Aim of the exercise
Give the records again exactly, with every character kept.

Provided data
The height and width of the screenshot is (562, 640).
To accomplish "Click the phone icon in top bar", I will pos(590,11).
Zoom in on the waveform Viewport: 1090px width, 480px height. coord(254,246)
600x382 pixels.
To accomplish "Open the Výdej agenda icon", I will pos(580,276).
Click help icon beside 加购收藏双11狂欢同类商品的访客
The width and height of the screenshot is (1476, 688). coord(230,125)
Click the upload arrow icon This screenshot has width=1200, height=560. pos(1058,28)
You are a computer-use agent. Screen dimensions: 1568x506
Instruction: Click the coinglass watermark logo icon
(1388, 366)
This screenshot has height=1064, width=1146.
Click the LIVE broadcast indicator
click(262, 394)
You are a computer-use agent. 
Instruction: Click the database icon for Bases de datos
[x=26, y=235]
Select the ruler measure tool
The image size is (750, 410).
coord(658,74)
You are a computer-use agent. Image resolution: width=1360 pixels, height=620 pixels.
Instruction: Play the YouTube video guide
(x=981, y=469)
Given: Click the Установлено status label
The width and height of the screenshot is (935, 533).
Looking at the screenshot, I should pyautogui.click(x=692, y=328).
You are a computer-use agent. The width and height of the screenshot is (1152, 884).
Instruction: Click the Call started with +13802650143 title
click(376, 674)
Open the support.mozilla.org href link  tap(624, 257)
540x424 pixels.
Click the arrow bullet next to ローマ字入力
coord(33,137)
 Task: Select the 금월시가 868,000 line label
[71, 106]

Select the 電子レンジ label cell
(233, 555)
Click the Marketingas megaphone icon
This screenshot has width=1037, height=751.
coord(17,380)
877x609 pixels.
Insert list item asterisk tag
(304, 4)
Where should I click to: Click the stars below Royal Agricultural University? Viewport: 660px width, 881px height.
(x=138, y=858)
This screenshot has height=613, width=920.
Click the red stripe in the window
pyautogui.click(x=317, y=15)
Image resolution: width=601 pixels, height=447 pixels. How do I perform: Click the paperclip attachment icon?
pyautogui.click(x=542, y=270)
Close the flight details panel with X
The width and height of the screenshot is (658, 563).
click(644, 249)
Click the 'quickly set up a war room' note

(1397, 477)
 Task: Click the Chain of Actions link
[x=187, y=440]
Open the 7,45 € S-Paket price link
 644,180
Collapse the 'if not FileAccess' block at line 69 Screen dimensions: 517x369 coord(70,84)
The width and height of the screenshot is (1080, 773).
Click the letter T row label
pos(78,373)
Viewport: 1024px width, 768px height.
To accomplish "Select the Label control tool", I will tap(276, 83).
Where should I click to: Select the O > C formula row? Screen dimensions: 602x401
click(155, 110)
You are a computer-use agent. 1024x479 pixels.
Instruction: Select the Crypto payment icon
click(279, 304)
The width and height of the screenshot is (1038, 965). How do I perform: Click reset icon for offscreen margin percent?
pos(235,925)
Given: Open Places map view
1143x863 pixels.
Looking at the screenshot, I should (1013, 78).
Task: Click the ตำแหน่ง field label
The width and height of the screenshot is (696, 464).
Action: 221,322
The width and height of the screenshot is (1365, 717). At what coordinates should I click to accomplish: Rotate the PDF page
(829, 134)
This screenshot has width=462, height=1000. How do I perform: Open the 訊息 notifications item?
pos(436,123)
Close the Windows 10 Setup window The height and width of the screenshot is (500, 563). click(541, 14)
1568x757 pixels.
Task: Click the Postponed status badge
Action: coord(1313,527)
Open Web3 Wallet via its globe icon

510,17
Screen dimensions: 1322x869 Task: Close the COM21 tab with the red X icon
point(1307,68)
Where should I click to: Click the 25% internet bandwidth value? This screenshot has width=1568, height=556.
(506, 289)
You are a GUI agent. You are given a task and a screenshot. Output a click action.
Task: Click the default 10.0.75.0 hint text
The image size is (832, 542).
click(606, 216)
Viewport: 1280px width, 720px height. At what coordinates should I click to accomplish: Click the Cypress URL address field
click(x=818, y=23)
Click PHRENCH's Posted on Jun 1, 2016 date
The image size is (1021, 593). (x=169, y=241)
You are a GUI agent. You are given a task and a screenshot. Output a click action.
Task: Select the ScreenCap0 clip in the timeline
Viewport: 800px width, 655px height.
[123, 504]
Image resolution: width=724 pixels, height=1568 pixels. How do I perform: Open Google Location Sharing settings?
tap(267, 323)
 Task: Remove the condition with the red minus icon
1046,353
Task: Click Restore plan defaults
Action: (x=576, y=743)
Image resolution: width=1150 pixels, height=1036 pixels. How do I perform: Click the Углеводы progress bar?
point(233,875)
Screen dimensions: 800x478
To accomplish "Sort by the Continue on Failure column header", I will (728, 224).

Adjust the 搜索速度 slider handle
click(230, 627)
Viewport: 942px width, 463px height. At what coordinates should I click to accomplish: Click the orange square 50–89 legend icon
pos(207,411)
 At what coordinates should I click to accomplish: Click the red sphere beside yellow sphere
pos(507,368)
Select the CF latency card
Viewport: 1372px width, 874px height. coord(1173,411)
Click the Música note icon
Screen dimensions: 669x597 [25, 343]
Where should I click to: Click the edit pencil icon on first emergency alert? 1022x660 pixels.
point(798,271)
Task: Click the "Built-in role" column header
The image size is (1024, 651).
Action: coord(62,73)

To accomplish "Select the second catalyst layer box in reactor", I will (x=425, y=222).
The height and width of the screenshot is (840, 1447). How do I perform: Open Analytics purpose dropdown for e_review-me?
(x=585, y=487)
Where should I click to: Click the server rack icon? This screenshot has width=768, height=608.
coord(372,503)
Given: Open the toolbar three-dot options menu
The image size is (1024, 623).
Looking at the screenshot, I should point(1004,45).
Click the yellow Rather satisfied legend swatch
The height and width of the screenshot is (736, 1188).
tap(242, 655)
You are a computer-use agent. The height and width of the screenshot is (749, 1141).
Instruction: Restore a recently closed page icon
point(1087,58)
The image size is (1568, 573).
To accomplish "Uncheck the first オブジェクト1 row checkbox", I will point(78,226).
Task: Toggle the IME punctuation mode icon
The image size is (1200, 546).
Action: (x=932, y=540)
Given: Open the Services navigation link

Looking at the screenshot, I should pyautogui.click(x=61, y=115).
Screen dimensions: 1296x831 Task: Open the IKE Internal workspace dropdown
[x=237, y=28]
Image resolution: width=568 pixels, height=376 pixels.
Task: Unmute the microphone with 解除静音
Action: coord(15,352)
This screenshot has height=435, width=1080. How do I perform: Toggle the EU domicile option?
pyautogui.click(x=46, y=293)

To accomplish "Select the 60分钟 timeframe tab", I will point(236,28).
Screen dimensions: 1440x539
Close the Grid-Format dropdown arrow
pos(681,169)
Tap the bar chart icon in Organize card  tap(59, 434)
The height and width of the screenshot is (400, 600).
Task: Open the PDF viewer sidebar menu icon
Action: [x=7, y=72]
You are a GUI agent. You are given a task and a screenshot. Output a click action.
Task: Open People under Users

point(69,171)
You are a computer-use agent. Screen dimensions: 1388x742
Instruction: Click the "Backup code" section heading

Problem solution
The height and width of the screenshot is (562, 640).
To accomplish "Click the phone icon in top bar", I will pos(590,11).
Zoom in on the waveform Viewport: 1090px width, 480px height. coord(254,246)
600x382 pixels.
To accomplish "Open the Výdej agenda icon", I will pos(580,276).
Click help icon beside 加购收藏双11狂欢同类商品的访客
The width and height of the screenshot is (1476, 688). coord(230,125)
Click the upload arrow icon This screenshot has width=1200, height=560. pos(1058,28)
You are a computer-use agent. Screen dimensions: 1568x506
Instruction: Click the coinglass watermark logo icon
(1388, 366)
This screenshot has height=1064, width=1146.
Click the LIVE broadcast indicator
click(262, 394)
You are a computer-use agent. 
Instruction: Click the database icon for Bases de datos
[x=26, y=235]
Select the ruler measure tool
The image size is (750, 410).
coord(658,74)
You are a computer-use agent. Image resolution: width=1360 pixels, height=620 pixels.
Instruction: Play the YouTube video guide
(x=981, y=469)
Given: Click the Установлено status label
The width and height of the screenshot is (935, 533).
Looking at the screenshot, I should pyautogui.click(x=692, y=328).
You are a computer-use agent. The width and height of the screenshot is (1152, 884).
Instruction: Click the Call started with +13802650143 title
click(376, 674)
Open the support.mozilla.org href link  tap(624, 257)
540x424 pixels.
Click the arrow bullet next to ローマ字入力
coord(33,137)
 Task: Select the 금월시가 868,000 line label
[71, 106]

Select the 電子レンジ label cell
(233, 555)
Click the Marketingas megaphone icon
This screenshot has width=1037, height=751.
coord(17,380)
877x609 pixels.
Insert list item asterisk tag
(304, 4)
Where should I click to: Click the stars below Royal Agricultural University? Viewport: 660px width, 881px height.
(x=138, y=858)
This screenshot has height=613, width=920.
Click the red stripe in the window
pyautogui.click(x=317, y=15)
Image resolution: width=601 pixels, height=447 pixels. How do I perform: Click the paperclip attachment icon?
pyautogui.click(x=542, y=270)
Close the flight details panel with X
The width and height of the screenshot is (658, 563).
click(644, 249)
Click the 'quickly set up a war room' note

(1397, 477)
 Task: Click the Chain of Actions link
[x=187, y=440]
Open the 7,45 € S-Paket price link
 644,180
Collapse the 'if not FileAccess' block at line 69 Screen dimensions: 517x369 coord(70,84)
The width and height of the screenshot is (1080, 773).
Click the letter T row label
pos(78,373)
Viewport: 1024px width, 768px height.
To accomplish "Select the Label control tool", I will tap(276, 83).
Where should I click to: Select the O > C formula row? Screen dimensions: 602x401
click(155, 110)
You are a computer-use agent. 1024x479 pixels.
Instruction: Select the Crypto payment icon
click(279, 304)
The width and height of the screenshot is (1038, 965). How do I perform: Click reset icon for offscreen margin percent?
pos(235,925)
Given: Open Places map view
1143x863 pixels.
Looking at the screenshot, I should (1013, 78).
Task: Click the ตำแหน่ง field label
The width and height of the screenshot is (696, 464).
Action: 221,322
The width and height of the screenshot is (1365, 717). At what coordinates should I click to accomplish: Rotate the PDF page
(829, 134)
This screenshot has width=462, height=1000. How do I perform: Open the 訊息 notifications item?
pos(436,123)
Close the Windows 10 Setup window The height and width of the screenshot is (500, 563). click(541, 14)
1568x757 pixels.
Task: Click the Postponed status badge
Action: coord(1313,527)
Open Web3 Wallet via its globe icon

510,17
Screen dimensions: 1322x869 Task: Close the COM21 tab with the red X icon
point(1307,68)
Where should I click to: Click the 25% internet bandwidth value? This screenshot has width=1568, height=556.
(506, 289)
You are a GUI agent. You are given a task and a screenshot. Output a click action.
Task: Click the default 10.0.75.0 hint text
The image size is (832, 542).
click(606, 216)
Viewport: 1280px width, 720px height. At what coordinates should I click to accomplish: Click the Cypress URL address field
click(x=818, y=23)
Click PHRENCH's Posted on Jun 1, 2016 date
The image size is (1021, 593). (x=169, y=241)
You are a GUI agent. You are given a task and a screenshot. Output a click action.
Task: Select the ScreenCap0 clip in the timeline
Viewport: 800px width, 655px height.
[123, 504]
Image resolution: width=724 pixels, height=1568 pixels. How do I perform: Open Google Location Sharing settings?
tap(267, 323)
 Task: Remove the condition with the red minus icon
1046,353
Task: Click Restore plan defaults
Action: (x=576, y=743)
Image resolution: width=1150 pixels, height=1036 pixels. How do I perform: Click the Углеводы progress bar?
point(233,875)
Screen dimensions: 800x478
To accomplish "Sort by the Continue on Failure column header", I will (728, 224).

Adjust the 搜索速度 slider handle
click(230, 627)
Viewport: 942px width, 463px height. At what coordinates should I click to accomplish: Click the orange square 50–89 legend icon
pos(207,411)
 At what coordinates should I click to accomplish: Click the red sphere beside yellow sphere
pos(507,368)
Select the CF latency card
Viewport: 1372px width, 874px height. coord(1173,411)
Click the Música note icon
Screen dimensions: 669x597 [25, 343]
Where should I click to: Click the edit pencil icon on first emergency alert? 1022x660 pixels.
point(798,271)
Task: Click the "Built-in role" column header
The image size is (1024, 651).
Action: coord(62,73)

To accomplish "Select the second catalyst layer box in reactor", I will (x=425, y=222).
The height and width of the screenshot is (840, 1447). How do I perform: Open Analytics purpose dropdown for e_review-me?
(x=585, y=487)
Where should I click to: Click the server rack icon? This screenshot has width=768, height=608.
coord(372,503)
Given: Open the toolbar three-dot options menu
The image size is (1024, 623).
Looking at the screenshot, I should point(1004,45).
Click the yellow Rather satisfied legend swatch
The height and width of the screenshot is (736, 1188).
tap(242, 655)
You are a computer-use agent. The height and width of the screenshot is (749, 1141).
Instruction: Restore a recently closed page icon
point(1087,58)
The image size is (1568, 573).
To accomplish "Uncheck the first オブジェクト1 row checkbox", I will point(78,226).
Task: Toggle the IME punctuation mode icon
The image size is (1200, 546).
Action: (x=932, y=540)
Given: Open the Services navigation link

Looking at the screenshot, I should pyautogui.click(x=61, y=115).
Screen dimensions: 1296x831 Task: Open the IKE Internal workspace dropdown
[x=237, y=28]
Image resolution: width=568 pixels, height=376 pixels.
Task: Unmute the microphone with 解除静音
Action: coord(15,352)
This screenshot has height=435, width=1080. How do I perform: Toggle the EU domicile option?
pyautogui.click(x=46, y=293)

To accomplish "Select the 60分钟 timeframe tab", I will point(236,28).
Screen dimensions: 1440x539
Close the Grid-Format dropdown arrow
pos(681,169)
Tap the bar chart icon in Organize card  tap(59, 434)
The height and width of the screenshot is (400, 600).
Task: Open the PDF viewer sidebar menu icon
Action: [x=7, y=72]
You are a GUI agent. You are given a task and a screenshot. Output a click action.
Task: Open People under Users

point(69,171)
You are a computer-use agent. Screen dimensions: 1388x742
Instruction: Click the "Backup code" section heading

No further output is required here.